Example Dataset¶

In [1]:

!pip install 'liac-arff>=2.4.0'

Requirement already satisfied: liac-arff>=2.4.0 in /home/hirzel/python3.6venv/lib/python3.6/site-packages (2.4.0)

In [2]:

import lale.datasets.openml
import pandas as pd
(train_X, train_y), (test_X, test_y) = lale.datasets.openml.fetch(
    'credit-g', 'classification', preprocess=False)
pd.options.display.max_columns = None
pd.concat([train_y.tail(), train_X.tail()], axis=1)

Out[2]:

	class	checking_status	duration	credit_history	purpose	credit_amount	savings_status	employment	installment_commitment	personal_status	other_parties	residence_since	property_magnitude	age	other_payment_plans	housing	existing_credits	job	num_dependents	own_telephone	foreign_worker
835	bad	<0	12.0	no credits/all paid	new car	1082.0	<100	1<=X<4	4.0	male single	none	4.0	car	48.0	bank	own	2.0	skilled	1.0	none	yes
192	bad	0<=X<200	27.0	existing paid	business	3915.0	<100	1<=X<4	4.0	male single	none	2.0	car	36.0	none	own	1.0	skilled	2.0	yes	yes
629	good	no checking	9.0	existing paid	education	3832.0	no known savings	>=7	1.0	male single	none	4.0	real estate	64.0	none	own	1.0	unskilled resident	1.0	none	yes
559	bad	0<=X<200	18.0	critical/other existing credit	furniture/equipment	1928.0	<100	<1	2.0	male single	none	2.0	real estate	31.0	none	own	2.0	unskilled resident	1.0	none	yes
684	good	0<=X<200	36.0	delayed previously	business	9857.0	100<=X<500	4<=X<7	1.0	male single	none	3.0	life insurance	31.0	none	own	2.0	unskilled resident	2.0	yes	yes

Algorithm Selection and Hyperparameter Tuning¶

In [3]:

from sklearn.preprocessing import Normalizer as Norm
from sklearn.preprocessing import OneHotEncoder as OneHot
from lale.lib.lale import Project, ConcatFeatures, NoOp
from sklearn.linear_model import LogisticRegression as LR
from sklearn.svm import LinearSVC
from xgboost import XGBClassifier as XGBoost
from lale import wrap_imported_operators
wrap_imported_operators()

In [4]:

from lale.operators import make_pipeline, make_union

planned_pipeline = make_pipeline(
    make_union(
        make_pipeline(Project(columns={'type': 'number'}), Norm | NoOp),
        make_pipeline(Project(columns={'type': 'string'}), OneHot)),
    LR | LinearSVC(dual=False)| XGBoost)
planned_pipeline.visualize()

In [5]:

from lale.lib.lale import Hyperopt
trained_pipeline = planned_pipeline.auto_configure(
    train_X, train_y, Hyperopt, cv=3, max_evals=10)

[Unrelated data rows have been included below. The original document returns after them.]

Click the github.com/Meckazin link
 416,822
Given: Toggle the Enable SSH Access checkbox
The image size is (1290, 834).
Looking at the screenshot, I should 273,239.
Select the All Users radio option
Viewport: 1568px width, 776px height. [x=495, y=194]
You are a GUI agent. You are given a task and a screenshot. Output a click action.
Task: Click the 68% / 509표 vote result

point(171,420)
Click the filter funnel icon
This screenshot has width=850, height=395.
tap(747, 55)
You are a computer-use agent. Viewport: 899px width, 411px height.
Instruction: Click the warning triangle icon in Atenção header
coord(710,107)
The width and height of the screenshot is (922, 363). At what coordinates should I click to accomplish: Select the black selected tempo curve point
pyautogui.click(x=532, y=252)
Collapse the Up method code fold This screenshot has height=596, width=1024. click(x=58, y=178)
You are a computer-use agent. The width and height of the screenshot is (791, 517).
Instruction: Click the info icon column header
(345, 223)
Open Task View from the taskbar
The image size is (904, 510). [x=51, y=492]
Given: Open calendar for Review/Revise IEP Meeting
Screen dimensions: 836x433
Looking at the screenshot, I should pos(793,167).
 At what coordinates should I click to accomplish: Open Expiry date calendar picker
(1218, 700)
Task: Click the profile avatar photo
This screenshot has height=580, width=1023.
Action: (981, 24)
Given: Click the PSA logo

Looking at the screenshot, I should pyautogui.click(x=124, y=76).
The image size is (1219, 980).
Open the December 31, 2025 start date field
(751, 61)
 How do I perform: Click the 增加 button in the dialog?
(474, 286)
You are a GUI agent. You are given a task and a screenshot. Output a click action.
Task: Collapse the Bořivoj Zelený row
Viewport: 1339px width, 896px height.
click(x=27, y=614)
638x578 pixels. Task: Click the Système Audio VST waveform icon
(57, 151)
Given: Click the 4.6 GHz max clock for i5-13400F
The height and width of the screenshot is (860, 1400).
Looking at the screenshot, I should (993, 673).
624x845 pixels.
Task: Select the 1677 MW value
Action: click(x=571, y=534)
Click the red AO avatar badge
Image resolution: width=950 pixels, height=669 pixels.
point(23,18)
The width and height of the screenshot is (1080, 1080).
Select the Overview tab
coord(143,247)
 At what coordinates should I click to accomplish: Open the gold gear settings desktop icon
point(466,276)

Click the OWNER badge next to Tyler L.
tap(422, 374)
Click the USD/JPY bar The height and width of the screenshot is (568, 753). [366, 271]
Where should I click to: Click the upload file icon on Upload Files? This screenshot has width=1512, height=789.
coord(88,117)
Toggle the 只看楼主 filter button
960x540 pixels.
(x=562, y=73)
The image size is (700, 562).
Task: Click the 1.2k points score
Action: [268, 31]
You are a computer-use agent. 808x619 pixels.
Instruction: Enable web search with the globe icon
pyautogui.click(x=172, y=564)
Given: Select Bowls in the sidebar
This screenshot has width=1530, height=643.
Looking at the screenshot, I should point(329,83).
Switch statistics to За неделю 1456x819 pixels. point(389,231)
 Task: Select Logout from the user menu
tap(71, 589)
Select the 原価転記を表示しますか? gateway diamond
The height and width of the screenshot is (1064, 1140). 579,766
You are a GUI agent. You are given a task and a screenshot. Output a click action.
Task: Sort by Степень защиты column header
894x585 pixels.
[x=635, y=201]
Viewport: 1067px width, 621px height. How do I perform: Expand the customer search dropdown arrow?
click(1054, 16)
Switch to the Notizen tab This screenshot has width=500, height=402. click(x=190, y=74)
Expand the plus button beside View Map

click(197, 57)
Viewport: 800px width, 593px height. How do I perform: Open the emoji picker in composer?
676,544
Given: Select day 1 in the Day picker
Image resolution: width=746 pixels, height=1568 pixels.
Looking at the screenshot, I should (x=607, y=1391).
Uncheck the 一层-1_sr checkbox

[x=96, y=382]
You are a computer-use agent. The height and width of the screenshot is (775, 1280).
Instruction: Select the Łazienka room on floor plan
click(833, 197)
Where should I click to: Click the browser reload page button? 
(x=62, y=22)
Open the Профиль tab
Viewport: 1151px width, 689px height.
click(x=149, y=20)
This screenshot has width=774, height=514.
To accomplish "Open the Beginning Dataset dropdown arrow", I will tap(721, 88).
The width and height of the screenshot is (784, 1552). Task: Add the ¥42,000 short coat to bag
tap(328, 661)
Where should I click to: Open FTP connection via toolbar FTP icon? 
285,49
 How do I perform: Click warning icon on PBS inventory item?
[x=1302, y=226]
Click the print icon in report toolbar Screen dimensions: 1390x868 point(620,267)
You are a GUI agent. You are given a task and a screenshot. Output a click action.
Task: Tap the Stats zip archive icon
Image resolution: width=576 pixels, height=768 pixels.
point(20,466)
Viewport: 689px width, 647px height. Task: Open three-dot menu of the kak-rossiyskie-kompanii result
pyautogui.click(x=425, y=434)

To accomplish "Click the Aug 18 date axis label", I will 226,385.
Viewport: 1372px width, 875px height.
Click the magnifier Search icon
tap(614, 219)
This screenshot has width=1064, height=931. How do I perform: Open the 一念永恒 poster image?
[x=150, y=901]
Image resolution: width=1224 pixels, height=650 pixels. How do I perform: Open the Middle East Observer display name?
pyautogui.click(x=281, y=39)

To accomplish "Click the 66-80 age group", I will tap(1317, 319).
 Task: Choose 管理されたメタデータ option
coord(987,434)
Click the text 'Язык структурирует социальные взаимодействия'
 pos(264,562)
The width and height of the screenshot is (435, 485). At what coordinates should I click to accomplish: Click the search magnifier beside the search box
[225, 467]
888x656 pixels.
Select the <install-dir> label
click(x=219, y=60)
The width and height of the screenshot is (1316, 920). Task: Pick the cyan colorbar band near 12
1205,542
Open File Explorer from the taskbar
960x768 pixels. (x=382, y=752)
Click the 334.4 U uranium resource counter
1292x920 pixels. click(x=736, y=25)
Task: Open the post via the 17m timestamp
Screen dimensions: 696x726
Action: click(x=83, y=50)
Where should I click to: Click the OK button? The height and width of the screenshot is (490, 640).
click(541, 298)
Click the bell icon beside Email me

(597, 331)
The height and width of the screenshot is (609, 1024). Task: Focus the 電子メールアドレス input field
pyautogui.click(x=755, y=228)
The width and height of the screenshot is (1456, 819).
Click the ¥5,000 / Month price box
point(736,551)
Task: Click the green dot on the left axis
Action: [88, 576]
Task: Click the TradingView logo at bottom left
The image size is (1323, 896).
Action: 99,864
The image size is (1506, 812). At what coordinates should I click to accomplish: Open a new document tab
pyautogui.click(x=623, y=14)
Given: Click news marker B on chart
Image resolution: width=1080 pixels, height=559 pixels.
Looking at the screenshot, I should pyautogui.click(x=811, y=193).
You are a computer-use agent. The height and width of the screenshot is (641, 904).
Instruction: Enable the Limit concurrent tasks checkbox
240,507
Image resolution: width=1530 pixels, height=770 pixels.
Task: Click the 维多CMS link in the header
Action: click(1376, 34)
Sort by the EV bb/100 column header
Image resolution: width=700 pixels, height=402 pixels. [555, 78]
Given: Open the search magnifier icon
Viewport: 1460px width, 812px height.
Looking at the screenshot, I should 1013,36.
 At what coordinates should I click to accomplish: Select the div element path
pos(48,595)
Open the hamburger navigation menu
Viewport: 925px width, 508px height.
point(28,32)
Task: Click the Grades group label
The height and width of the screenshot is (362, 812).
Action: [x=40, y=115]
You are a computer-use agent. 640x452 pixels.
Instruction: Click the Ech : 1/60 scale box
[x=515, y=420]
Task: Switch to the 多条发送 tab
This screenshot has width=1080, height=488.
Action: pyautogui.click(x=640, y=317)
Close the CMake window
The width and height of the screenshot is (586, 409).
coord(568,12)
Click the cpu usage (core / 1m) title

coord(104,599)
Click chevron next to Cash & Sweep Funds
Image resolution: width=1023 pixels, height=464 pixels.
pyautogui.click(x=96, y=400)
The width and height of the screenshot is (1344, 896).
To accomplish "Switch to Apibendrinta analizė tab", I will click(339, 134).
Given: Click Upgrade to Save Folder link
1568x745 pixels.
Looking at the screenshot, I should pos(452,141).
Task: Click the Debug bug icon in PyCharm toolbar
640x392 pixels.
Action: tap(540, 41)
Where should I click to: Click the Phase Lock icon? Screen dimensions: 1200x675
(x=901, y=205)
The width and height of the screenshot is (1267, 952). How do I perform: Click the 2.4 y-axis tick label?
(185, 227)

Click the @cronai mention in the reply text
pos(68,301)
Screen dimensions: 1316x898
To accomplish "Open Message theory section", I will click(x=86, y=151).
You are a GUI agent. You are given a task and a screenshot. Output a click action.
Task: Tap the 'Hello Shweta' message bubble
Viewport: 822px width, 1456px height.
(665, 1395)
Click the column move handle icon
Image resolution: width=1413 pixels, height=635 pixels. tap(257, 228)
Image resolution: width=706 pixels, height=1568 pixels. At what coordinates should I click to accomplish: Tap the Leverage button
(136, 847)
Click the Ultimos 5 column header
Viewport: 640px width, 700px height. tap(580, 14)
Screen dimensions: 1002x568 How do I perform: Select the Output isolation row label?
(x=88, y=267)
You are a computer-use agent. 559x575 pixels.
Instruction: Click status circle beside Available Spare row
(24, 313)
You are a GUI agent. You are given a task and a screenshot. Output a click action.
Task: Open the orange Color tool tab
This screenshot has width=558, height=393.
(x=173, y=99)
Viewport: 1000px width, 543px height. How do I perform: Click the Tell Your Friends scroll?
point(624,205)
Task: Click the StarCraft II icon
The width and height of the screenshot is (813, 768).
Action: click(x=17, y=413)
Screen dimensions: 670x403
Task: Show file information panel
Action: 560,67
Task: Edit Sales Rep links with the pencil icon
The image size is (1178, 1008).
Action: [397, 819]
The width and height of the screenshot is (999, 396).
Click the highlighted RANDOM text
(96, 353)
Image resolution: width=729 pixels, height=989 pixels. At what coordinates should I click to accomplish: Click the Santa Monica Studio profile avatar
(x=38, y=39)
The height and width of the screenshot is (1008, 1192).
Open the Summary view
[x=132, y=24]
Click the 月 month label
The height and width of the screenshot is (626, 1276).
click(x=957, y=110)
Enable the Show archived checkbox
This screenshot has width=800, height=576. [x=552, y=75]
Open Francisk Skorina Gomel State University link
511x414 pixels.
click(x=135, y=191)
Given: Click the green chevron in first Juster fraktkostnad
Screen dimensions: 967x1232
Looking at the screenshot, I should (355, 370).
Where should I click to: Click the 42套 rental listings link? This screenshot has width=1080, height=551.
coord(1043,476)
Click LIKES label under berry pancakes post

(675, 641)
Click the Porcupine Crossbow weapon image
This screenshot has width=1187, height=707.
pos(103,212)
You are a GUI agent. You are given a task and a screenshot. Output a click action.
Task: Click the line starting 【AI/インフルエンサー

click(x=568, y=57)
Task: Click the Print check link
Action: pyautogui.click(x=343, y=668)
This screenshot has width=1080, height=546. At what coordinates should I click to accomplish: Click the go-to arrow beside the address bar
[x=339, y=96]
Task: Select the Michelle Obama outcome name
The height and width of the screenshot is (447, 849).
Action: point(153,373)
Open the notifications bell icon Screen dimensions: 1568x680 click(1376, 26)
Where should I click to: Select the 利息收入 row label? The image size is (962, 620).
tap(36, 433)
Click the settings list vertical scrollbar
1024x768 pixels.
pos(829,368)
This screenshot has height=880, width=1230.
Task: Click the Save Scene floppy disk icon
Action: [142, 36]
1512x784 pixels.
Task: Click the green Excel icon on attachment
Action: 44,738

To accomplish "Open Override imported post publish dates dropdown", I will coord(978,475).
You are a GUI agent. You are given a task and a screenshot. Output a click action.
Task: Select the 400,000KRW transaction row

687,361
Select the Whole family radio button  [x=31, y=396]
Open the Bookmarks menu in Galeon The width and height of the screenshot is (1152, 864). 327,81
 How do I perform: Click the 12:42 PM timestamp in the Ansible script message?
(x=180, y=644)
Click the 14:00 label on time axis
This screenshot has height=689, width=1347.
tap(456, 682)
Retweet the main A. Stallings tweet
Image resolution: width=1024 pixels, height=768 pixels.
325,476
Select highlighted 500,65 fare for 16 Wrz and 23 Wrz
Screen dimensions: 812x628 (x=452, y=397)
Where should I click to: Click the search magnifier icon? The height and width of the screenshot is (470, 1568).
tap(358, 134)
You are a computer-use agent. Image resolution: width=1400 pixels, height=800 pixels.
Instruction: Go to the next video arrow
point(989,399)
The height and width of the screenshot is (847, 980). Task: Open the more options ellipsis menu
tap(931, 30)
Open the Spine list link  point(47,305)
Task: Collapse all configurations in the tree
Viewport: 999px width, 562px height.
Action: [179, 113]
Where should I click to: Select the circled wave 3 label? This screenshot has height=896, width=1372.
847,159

100%|███████| 10/10 [04:29<00:00, 26.90s/trial, best loss: -0.7522087871022848]

Displaying Automation Results¶

In [6]:

from sklearn.metrics import accuracy_score
predictions = trained_pipeline.predict(test_X)
print(f'accuracy {accuracy_score(test_y, predictions):.1%}')

accuracy 71.2%

In [7]:

trained_pipeline.visualize()

In [8]:

trained_pipeline.pretty_print(ipython_display=True, show_imports=False)

project_0 = Project(columns={"type": "number"})
project_1 = Project(columns={"type": "string"})
lr = LR(
    intercept_scaling=0.3725797779832578,
    max_iter=802,
    multi_class="ovr",
    solver="newton-cg",
    tol=0.009330002379132212,
)
pipeline = (
    ((project_0 >> Norm()) & (project_1 >> OneHot()))
    >> ConcatFeatures()
    >> lr
)

Call for Users and Contributors¶

Grammar Example¶

In [9]:

from sklearn.decomposition import PCA
from sklearn.preprocessing import PolynomialFeatures as PolyFeat
wrap_imported_operators()

In [10]:

from lale.grammar import Grammar

g = Grammar()

g.start    = make_pipeline(g.rec_tfms, g.prim_est)
g.rec_tfms = NoOp | make_pipeline(g.rec_tfms, g.prim_tfm)
g.prim_tfm = PCA | Norm | PolyFeat
g.prim_est = LR | LinearSVC(dual=False) | XGBoost

unrolled = g.unfold(3)
unrolled.visualize()

In [11]:

unrolled.pretty_print(ipython_display=True, show_imports=False)

linear_svc = LinearSVC(dual=False)
pipeline = (
    NoOp
    | (NoOp | (NoOp) >> (PCA | Norm | PolyFeat)) >> (PCA | Norm | PolyFeat)
) >> (LR | linear_svc | XGBoost)